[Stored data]
-- -- --
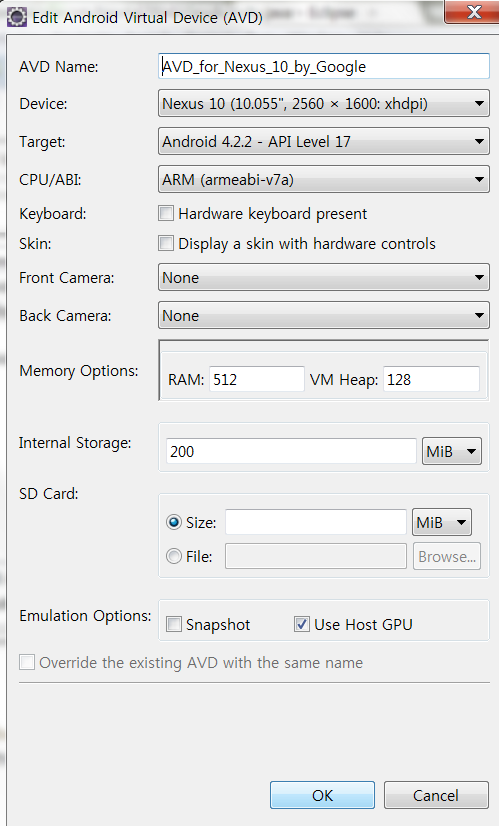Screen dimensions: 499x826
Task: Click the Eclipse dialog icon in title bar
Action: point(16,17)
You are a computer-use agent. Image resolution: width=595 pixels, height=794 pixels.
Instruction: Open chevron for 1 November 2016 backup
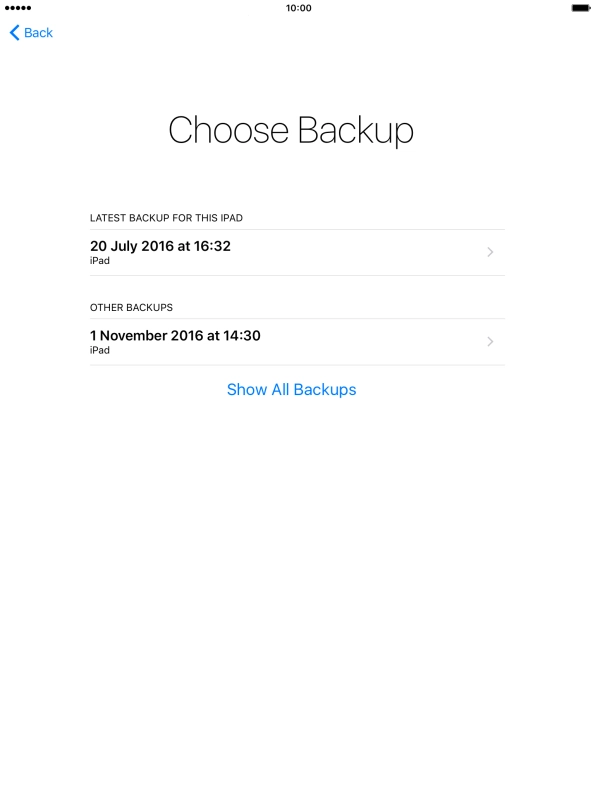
-- -- --
- Your instructions: Leaving the pictures out, copy exactly the lines from the line that contains "You are a computer-use" to the last line of the data, both ends included.

- Output of the task:
You are a computer-use agent. Image resolution: width=595 pixels, height=794 pixels.
Instruction: Open chevron for 1 November 2016 backup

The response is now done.